* [EXERCISE MATERIAL]:
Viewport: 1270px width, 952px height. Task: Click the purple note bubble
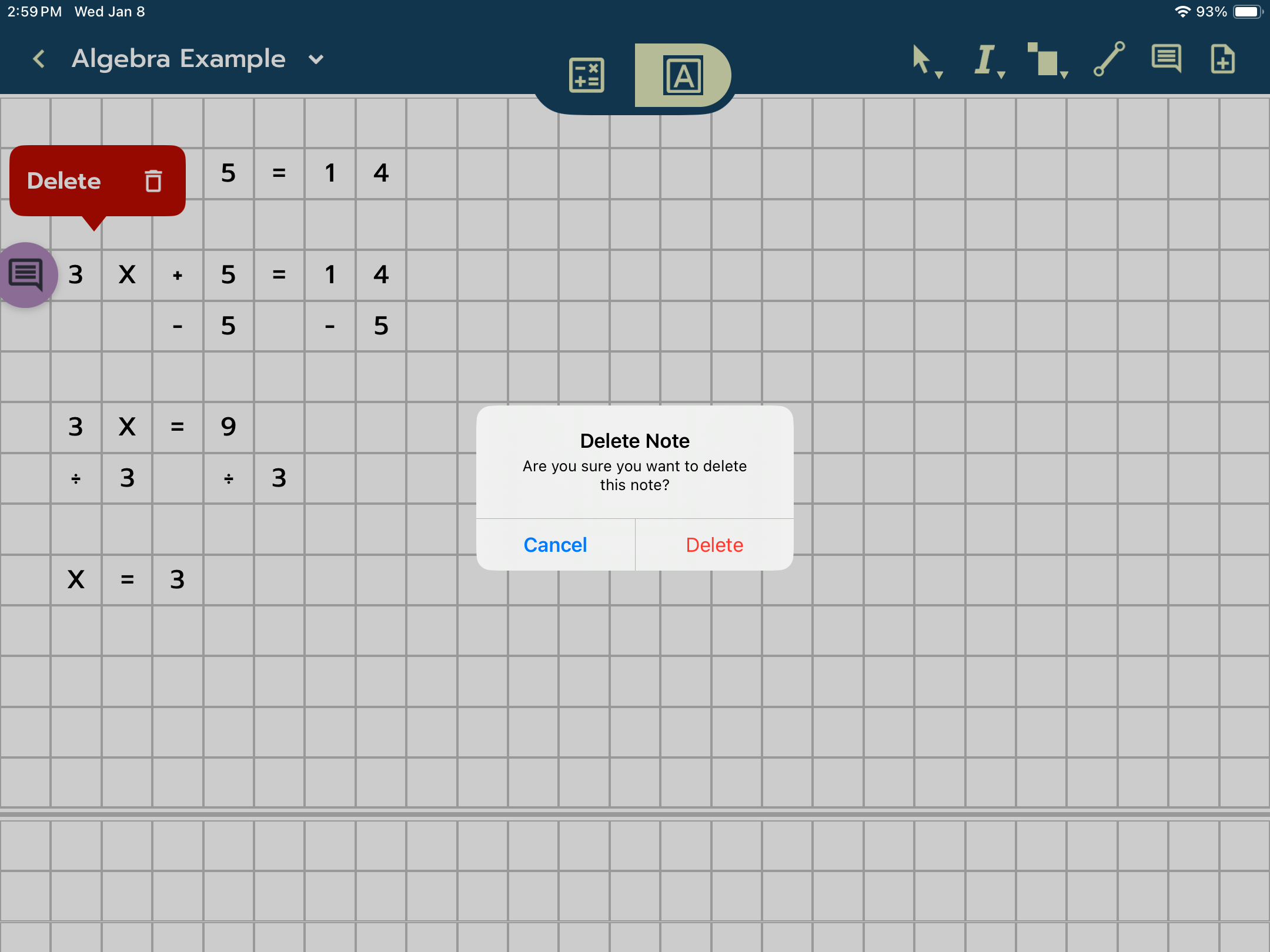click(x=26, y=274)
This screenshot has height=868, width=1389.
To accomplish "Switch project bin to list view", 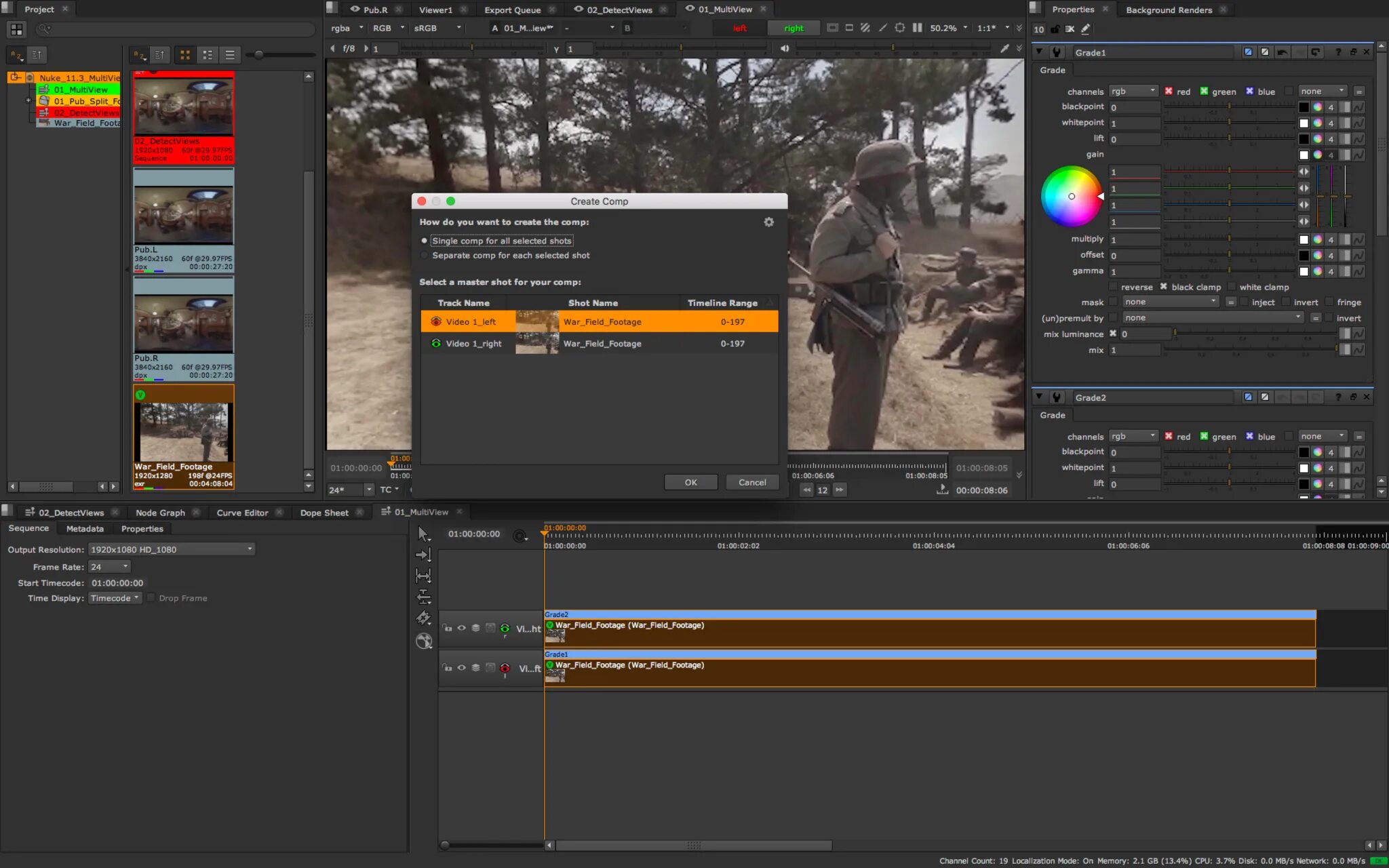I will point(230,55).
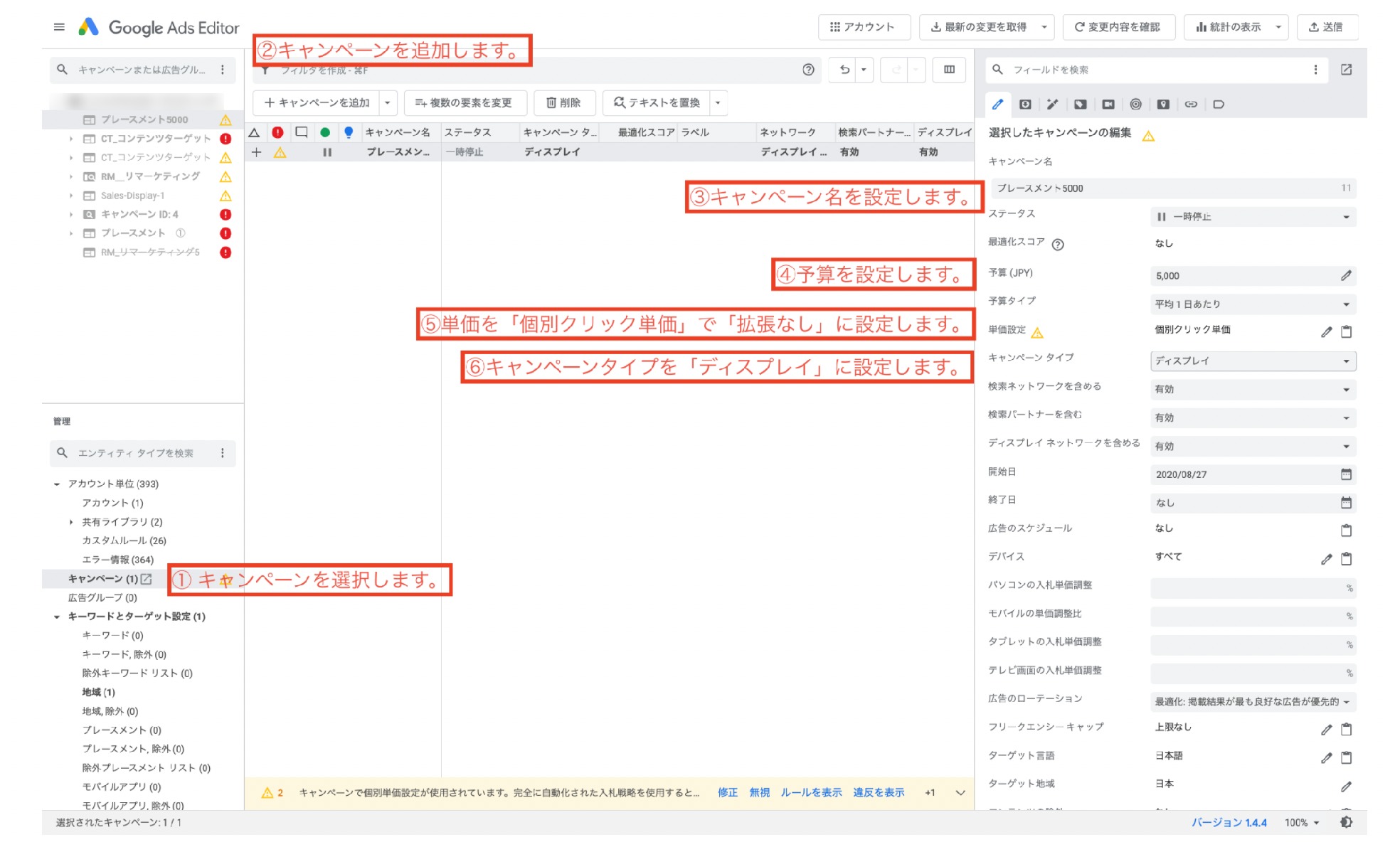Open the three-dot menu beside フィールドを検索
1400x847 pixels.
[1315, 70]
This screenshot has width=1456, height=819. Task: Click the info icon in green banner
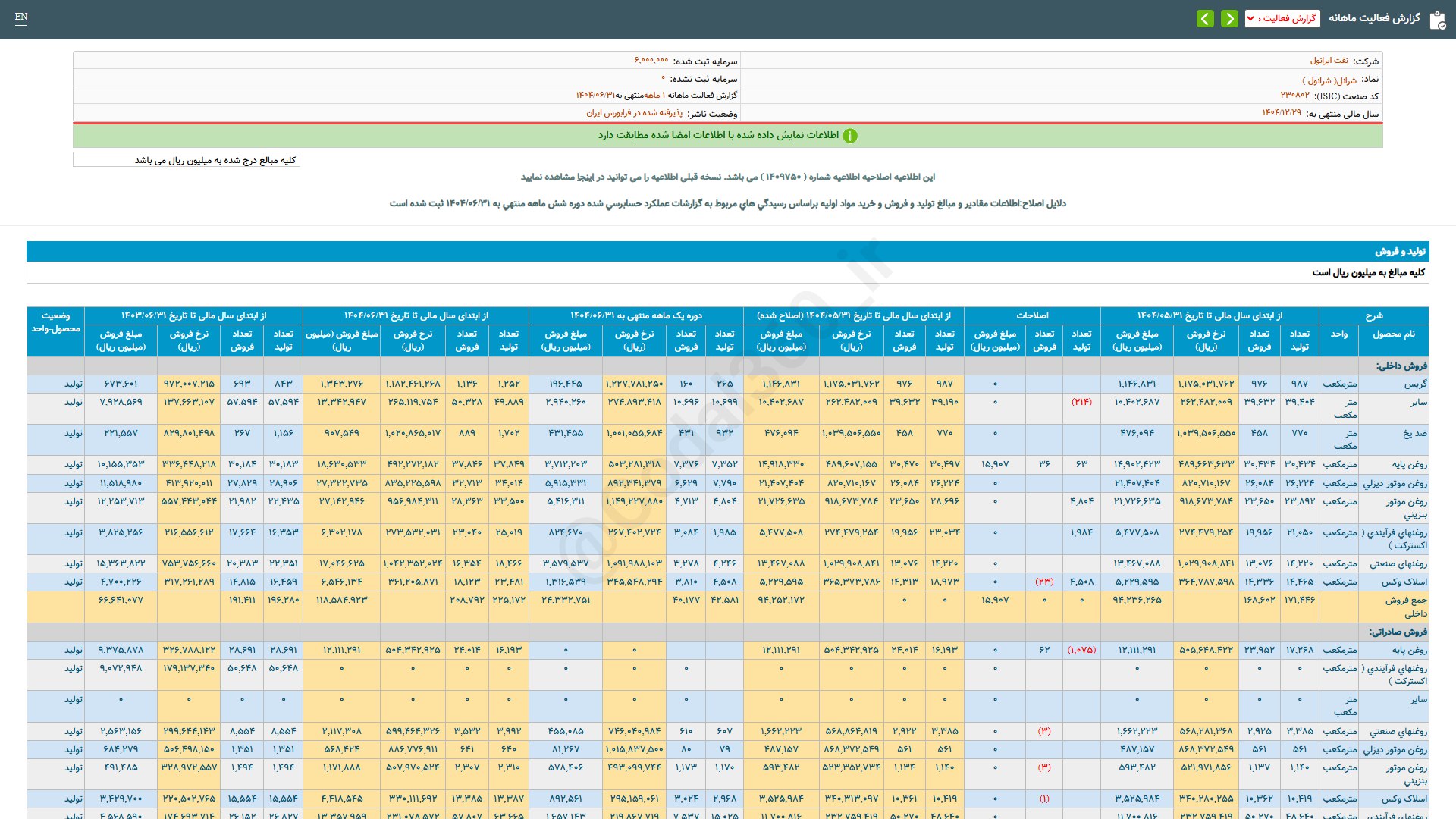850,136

* [WHAT IS EXPECTED]:
Take the line containing "This screenshot has width=1456, height=819." as the first and the last line of the records as the end. Print every line in that span exactly, leaving out pictures.

* [RESPONSE]:
This screenshot has width=1456, height=819. Task: Click the info icon in green banner
850,136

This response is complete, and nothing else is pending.